[Input]

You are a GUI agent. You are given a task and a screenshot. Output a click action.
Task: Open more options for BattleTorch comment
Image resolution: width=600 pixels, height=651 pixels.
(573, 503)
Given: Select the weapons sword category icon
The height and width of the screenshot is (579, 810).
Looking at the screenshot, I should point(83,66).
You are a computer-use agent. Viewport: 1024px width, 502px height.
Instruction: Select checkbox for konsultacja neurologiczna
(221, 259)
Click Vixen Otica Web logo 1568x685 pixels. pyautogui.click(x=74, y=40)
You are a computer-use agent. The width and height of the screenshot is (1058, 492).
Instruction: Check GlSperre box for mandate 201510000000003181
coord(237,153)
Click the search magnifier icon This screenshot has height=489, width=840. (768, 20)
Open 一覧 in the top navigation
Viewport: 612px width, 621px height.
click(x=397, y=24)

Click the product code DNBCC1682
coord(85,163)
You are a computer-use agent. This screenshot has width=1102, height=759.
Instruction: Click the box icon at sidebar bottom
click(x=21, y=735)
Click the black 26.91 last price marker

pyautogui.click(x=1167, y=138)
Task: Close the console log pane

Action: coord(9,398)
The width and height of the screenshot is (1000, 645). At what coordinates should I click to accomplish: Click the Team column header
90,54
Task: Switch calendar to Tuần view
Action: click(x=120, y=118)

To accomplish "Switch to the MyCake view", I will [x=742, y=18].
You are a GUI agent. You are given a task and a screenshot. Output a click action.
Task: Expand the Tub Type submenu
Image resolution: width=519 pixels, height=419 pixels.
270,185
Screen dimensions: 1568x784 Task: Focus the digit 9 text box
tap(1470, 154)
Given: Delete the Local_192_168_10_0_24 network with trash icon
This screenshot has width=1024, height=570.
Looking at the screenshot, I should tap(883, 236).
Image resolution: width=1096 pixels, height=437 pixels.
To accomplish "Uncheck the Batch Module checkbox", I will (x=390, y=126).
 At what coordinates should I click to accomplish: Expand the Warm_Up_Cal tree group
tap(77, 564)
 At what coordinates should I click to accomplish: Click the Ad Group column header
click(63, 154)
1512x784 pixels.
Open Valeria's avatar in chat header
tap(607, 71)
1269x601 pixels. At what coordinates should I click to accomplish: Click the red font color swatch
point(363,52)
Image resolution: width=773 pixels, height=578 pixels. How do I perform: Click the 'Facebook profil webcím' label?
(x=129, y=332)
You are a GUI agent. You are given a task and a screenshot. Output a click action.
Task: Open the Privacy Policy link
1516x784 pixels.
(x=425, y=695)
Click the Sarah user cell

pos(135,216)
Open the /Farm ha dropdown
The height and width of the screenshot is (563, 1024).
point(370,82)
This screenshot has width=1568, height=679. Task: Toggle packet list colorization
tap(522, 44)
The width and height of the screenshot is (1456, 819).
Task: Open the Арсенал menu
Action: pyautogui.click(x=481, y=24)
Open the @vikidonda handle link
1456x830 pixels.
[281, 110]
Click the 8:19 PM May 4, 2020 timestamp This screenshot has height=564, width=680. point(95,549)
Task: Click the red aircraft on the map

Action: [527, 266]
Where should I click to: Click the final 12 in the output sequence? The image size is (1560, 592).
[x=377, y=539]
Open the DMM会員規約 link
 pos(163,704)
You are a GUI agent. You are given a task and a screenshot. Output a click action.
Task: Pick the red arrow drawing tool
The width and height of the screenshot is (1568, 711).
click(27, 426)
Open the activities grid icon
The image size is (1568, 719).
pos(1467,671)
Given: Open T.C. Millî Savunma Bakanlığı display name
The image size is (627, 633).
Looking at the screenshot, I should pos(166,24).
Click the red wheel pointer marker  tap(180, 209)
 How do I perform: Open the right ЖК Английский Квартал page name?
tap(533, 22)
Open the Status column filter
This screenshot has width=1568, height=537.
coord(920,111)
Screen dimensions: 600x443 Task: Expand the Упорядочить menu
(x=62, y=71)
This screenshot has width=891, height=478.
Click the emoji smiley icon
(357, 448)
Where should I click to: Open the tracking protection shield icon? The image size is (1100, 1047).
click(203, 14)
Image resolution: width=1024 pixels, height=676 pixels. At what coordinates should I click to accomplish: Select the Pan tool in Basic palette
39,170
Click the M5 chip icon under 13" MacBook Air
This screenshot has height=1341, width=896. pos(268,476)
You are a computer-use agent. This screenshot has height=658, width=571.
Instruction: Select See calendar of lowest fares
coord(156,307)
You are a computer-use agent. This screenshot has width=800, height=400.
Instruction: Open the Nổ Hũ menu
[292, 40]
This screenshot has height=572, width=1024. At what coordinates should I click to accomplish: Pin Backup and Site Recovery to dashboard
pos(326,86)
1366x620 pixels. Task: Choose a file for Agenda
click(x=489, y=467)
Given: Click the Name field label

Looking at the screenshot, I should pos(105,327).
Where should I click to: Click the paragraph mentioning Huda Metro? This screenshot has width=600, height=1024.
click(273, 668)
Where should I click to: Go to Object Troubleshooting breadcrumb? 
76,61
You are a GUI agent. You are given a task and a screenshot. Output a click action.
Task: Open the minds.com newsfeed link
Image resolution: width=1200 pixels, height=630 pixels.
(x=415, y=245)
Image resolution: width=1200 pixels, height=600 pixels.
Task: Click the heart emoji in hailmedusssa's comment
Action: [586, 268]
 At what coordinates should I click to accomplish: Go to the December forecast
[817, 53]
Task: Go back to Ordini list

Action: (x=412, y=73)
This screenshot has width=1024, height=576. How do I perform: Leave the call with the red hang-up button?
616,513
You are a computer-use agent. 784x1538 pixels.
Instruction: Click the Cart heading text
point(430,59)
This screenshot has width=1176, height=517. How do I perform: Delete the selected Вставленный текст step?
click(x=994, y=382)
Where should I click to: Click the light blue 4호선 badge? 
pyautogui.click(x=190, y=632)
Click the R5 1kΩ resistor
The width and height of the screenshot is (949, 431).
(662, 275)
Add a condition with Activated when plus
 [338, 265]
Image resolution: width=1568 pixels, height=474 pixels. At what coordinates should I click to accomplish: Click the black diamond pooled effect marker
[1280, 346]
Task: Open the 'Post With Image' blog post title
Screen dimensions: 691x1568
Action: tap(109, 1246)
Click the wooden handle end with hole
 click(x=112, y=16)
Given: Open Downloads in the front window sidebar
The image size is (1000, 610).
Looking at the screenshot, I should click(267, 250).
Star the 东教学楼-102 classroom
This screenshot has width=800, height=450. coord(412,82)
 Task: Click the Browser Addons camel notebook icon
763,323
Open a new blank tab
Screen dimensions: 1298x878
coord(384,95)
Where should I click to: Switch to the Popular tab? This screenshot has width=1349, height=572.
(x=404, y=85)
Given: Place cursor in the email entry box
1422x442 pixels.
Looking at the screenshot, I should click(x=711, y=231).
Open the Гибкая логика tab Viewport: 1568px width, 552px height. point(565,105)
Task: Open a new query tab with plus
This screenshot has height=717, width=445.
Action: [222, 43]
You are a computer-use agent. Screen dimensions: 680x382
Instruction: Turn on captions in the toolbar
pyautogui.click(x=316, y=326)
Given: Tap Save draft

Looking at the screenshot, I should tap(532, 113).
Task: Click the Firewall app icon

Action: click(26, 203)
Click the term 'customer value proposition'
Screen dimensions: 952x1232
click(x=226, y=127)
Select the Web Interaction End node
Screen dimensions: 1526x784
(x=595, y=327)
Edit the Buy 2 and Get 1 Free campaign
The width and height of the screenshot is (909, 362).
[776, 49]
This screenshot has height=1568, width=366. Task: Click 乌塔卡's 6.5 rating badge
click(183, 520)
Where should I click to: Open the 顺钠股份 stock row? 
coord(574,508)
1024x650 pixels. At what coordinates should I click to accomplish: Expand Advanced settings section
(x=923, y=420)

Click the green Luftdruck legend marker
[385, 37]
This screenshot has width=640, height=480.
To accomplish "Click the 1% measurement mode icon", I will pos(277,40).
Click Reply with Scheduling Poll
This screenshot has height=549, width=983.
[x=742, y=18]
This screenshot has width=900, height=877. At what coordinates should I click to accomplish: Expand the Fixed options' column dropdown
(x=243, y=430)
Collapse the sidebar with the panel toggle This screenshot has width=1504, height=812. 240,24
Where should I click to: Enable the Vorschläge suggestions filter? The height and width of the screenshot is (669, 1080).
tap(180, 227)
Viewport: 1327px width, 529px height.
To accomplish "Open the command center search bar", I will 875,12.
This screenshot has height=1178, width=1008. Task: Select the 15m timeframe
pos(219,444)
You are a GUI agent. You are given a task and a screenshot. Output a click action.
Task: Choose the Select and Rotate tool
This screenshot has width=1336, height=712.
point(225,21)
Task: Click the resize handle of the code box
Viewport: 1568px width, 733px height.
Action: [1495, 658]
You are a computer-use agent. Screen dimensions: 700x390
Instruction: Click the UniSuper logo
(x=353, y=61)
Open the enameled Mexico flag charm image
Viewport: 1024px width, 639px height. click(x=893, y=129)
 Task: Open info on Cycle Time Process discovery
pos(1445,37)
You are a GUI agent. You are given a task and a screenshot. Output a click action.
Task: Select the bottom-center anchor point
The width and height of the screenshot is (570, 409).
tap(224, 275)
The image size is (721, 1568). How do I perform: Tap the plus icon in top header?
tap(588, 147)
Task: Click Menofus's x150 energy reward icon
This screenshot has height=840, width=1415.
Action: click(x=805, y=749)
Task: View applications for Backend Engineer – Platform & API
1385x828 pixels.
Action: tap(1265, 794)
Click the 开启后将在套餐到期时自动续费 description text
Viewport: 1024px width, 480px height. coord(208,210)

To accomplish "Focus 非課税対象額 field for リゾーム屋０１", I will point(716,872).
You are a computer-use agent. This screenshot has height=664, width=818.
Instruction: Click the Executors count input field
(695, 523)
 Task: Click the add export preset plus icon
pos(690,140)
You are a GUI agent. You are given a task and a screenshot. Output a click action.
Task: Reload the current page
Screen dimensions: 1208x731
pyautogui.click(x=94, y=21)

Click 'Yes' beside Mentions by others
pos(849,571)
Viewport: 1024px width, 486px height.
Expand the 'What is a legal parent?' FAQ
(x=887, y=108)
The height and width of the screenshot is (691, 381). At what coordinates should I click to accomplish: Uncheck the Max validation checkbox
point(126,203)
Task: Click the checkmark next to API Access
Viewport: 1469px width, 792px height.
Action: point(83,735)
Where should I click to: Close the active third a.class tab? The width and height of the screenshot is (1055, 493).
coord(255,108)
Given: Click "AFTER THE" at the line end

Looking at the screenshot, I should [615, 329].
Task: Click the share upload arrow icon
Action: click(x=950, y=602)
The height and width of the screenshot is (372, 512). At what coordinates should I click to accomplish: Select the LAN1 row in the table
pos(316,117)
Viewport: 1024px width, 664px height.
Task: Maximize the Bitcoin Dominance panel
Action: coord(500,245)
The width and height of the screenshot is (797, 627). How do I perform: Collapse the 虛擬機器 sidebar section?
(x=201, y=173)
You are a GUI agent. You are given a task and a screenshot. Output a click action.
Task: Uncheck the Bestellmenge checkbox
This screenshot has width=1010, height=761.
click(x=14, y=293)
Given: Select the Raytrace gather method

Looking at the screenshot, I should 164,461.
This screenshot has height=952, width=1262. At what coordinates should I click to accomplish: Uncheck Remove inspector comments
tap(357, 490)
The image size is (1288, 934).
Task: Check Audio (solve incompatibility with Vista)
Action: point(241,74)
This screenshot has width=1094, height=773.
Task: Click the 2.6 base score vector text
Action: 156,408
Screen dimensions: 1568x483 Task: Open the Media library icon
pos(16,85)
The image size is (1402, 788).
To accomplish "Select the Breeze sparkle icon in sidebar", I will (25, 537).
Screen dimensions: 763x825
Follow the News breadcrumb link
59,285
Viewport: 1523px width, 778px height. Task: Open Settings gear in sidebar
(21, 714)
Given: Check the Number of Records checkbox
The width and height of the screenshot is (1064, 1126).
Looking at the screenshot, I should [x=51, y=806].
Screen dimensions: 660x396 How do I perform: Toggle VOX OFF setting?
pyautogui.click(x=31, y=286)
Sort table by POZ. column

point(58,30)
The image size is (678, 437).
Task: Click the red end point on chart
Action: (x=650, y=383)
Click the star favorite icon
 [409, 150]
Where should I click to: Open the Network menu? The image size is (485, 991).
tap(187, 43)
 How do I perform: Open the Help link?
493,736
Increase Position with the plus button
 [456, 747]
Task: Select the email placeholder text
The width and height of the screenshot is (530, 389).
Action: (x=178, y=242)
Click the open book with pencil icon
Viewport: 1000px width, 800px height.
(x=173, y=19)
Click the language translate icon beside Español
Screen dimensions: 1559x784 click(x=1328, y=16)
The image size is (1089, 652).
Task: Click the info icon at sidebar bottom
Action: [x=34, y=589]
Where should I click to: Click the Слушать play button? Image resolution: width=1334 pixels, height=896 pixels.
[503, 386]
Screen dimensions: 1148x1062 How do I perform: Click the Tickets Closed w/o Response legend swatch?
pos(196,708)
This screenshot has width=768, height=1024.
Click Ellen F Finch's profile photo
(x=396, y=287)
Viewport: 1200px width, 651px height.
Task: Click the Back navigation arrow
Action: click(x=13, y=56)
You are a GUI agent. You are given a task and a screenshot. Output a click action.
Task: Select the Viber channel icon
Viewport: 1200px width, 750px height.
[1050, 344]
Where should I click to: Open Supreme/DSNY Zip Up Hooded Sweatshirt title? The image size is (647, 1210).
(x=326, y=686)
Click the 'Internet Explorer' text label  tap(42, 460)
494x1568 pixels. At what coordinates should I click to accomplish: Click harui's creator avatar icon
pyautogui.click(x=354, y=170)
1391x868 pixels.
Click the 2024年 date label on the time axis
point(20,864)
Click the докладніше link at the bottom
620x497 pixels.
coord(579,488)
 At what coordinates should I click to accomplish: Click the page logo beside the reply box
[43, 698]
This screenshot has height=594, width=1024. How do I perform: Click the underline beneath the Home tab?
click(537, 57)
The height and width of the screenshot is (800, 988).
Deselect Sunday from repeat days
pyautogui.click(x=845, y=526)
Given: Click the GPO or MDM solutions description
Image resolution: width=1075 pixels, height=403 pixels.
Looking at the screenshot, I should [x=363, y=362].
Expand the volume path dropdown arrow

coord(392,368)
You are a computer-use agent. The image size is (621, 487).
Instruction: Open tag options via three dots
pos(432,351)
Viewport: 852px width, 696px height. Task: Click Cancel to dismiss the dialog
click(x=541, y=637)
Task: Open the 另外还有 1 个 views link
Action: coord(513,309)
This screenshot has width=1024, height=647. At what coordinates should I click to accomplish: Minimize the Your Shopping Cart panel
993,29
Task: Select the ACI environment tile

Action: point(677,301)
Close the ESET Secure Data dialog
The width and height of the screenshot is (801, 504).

[About this exercise]
Copy out, from the material above, each line where the word "center" is present.

[Output of the task]
To accomplish "Open the command center search bar", I will 875,12.
Task: Select the bottom-center anchor point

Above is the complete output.